‘Chinese hackers breached US ambassador’s email’ – Times of India

Washington: Beijing-linked hackers gain access to US ambassador to China nicholas burns‘Email account in an espionage campaign has compromised at least hundreds of thousands of personal US government emails, it is believed wall street journal (WSJ) reported on Thursday.
Daniel Krittenbrink, the assistant secretary for East Asia, was also hacked in a wider spying campaign disclosed earlier this month. Microsoftthe report said, citing people familiar with the matter.
Asked about the alleged breach in the two diplomats’ accounts, the State Department declined to provide any details and said the investigation into the espionage operation was ongoing.
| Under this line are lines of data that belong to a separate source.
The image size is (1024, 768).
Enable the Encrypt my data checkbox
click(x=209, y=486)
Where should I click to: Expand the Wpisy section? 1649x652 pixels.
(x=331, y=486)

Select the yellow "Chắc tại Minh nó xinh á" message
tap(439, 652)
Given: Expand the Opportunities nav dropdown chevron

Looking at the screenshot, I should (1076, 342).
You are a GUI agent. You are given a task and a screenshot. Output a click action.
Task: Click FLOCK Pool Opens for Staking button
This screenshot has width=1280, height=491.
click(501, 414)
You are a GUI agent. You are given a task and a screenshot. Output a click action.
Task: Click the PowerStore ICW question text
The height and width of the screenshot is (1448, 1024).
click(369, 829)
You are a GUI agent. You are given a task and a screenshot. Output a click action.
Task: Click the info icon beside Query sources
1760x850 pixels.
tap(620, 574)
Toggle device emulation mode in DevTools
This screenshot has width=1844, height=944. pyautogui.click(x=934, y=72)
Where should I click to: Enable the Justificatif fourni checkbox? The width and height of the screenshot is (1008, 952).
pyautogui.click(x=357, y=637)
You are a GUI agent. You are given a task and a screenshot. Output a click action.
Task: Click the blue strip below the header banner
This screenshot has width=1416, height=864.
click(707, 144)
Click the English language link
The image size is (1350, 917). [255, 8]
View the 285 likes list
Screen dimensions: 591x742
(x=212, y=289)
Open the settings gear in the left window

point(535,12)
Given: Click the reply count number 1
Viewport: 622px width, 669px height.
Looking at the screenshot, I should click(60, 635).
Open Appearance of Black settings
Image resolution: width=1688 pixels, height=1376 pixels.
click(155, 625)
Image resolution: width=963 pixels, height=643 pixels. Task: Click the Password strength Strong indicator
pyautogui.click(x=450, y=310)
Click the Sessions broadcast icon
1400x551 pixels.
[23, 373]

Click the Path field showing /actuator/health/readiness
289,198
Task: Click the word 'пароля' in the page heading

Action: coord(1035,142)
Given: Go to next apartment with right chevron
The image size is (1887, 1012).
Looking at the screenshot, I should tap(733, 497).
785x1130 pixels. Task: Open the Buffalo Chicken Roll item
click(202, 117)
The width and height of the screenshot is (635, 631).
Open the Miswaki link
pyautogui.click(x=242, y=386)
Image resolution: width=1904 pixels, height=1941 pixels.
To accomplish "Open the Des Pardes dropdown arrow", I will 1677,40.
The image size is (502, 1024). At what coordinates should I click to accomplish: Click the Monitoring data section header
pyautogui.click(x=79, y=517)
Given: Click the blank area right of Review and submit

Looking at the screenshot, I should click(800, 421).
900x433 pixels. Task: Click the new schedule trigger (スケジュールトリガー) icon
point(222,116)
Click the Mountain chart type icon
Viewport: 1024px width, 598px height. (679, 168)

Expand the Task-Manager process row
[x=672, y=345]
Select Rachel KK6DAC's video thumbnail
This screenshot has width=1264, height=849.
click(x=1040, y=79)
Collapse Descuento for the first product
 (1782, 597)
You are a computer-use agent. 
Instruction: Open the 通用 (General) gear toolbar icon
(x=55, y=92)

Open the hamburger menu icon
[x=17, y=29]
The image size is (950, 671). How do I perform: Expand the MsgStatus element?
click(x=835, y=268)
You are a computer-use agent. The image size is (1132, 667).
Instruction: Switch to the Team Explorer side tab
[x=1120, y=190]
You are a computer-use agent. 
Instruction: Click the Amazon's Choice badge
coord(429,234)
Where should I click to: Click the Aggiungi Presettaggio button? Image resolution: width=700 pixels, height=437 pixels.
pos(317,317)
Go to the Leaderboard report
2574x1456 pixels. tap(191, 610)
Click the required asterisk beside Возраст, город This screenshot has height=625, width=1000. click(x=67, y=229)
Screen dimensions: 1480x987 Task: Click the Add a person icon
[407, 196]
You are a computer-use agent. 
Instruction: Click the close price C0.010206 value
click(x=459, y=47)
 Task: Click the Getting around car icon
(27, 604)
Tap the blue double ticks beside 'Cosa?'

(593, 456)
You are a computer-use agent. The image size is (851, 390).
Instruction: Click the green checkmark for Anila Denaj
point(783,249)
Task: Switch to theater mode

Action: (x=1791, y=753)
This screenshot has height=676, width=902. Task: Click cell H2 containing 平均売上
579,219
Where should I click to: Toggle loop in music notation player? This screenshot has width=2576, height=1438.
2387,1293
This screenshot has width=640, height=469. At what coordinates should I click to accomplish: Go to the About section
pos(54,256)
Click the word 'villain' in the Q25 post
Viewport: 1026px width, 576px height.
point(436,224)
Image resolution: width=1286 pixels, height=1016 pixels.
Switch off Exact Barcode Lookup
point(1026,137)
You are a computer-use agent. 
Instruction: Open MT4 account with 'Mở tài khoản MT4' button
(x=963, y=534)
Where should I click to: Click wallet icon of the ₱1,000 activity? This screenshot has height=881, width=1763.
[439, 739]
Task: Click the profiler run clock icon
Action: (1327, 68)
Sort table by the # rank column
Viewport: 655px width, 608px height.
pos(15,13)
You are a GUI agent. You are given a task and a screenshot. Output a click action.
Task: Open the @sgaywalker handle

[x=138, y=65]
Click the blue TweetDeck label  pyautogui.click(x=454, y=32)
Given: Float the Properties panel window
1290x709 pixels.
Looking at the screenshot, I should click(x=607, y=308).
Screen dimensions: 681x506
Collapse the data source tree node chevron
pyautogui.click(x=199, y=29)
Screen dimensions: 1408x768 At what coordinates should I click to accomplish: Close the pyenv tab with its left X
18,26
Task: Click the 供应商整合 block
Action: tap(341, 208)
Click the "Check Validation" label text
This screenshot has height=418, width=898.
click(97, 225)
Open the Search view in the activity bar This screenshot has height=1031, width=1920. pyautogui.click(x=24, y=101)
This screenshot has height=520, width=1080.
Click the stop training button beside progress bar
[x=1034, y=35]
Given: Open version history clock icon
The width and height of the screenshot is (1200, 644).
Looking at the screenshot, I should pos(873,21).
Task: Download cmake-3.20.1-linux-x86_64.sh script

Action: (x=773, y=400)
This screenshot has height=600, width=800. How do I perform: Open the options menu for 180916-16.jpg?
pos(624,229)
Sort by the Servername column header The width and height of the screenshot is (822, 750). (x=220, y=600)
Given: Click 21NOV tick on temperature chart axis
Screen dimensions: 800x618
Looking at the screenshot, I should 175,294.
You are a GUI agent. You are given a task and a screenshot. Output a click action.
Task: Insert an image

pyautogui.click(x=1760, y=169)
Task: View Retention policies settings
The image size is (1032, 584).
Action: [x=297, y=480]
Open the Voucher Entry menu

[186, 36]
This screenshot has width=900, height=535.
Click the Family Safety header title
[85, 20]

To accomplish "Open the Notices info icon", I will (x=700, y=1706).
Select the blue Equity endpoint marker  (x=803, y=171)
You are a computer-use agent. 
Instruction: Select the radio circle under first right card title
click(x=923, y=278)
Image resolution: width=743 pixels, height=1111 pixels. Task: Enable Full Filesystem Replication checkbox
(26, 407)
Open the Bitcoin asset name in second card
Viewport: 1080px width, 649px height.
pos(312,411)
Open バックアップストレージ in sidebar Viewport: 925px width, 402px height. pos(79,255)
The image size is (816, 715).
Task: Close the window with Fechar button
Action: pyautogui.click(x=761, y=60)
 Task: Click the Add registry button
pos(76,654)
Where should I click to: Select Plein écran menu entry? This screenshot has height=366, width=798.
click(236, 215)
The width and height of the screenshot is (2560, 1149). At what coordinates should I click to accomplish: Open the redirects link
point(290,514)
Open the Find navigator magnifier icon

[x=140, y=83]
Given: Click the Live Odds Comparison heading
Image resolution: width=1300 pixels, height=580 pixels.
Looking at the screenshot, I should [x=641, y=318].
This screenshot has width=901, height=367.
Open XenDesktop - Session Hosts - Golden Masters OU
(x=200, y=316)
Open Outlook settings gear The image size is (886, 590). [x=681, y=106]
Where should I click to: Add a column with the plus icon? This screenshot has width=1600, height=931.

Before the WSJ report came out, Krittenbrink was asked at a congressional hearing on US China policy whether he could deny that his or his employees’ emails were targeted in the Microsoft hack.
Krittenbrink said, “I can’t comment on the investigation being conducted by the FBI, but no, I wouldn’t rule it out.”
Burns and Krittenbrink are the only publicly named victims of the spying campaign, along with US Commerce Secretary Gina Raimondo, which led Washington’s top diplomat to warn her Chinese counterpart.
China’s embassy in Washington did not immediately respond to a request for comment on the report, but the Chinese foreign ministry called the earlier allegations “disinformation”.
Microsoft said this last week chinese hackers misused one of its digital keys and used a flaw in its code to steal emails from US government agencies and other customers.
The company did not immediately respond to a message seeking comment on the WSJ report.
The breach has put Microsoft’s security practices under scrutiny, with officials and lawmakers calling on the Redmond, Washington-based company to make its top-level digital auditing, also known as logging, available for free to all of its customers. asked for.
Microsoft said in a statement late Thursday that it was taking the criticism seriously.
Last week, White House National Security Council spokesman Adam Hodge said, without elaborating, that the intrusion into Microsoft’s cloud security “affected unclassified systems”.
“Executives immediately contacted Microsoft to determine the source and vulnerability in their cloud service,” Hodge said.
A spokeswoman for the department said in a statement at the time that the State Department “detected the unusual activity” and “took immediate steps to secure our systems.”